[Collected data entries]
=-=-=

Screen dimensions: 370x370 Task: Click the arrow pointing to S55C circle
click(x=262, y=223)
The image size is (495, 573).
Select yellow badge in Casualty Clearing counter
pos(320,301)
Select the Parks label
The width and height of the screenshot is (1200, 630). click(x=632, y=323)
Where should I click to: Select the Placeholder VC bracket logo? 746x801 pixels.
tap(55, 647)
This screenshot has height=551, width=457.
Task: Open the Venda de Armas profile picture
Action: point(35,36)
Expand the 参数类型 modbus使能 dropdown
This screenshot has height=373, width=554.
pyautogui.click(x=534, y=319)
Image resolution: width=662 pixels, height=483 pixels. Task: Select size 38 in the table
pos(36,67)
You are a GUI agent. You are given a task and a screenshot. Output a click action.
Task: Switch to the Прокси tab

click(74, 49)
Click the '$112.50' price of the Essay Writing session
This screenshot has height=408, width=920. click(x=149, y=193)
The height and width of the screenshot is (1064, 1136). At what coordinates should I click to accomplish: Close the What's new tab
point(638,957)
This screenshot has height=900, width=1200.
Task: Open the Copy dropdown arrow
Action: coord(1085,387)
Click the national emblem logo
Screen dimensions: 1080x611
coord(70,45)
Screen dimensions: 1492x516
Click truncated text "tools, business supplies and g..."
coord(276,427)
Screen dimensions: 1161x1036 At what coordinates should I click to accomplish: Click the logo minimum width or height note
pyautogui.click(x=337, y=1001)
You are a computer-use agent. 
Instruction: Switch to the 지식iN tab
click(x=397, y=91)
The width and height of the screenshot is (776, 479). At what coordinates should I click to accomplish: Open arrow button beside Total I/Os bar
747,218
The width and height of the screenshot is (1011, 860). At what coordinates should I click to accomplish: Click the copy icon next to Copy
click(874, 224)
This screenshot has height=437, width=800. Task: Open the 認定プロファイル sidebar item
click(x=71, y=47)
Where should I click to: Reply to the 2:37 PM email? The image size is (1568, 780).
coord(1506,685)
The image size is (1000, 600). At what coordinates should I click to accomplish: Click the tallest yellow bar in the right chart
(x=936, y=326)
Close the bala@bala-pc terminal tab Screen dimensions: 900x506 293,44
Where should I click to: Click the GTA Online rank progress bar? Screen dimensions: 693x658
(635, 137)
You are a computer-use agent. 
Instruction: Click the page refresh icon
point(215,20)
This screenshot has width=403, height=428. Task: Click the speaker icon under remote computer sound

=-=-=

### Task statement
Your reply should be a verbatim retyping of the lines from the one that holds "Close the bala@bala-pc" through the last line of the entries.

### Your solution
Close the bala@bala-pc terminal tab Screen dimensions: 900x506 293,44
Where should I click to: Click the GTA Online rank progress bar? Screen dimensions: 693x658
(635, 137)
You are a computer-use agent. 
Instruction: Click the page refresh icon
point(215,20)
This screenshot has width=403, height=428. Task: Click the speaker icon under remote computer sound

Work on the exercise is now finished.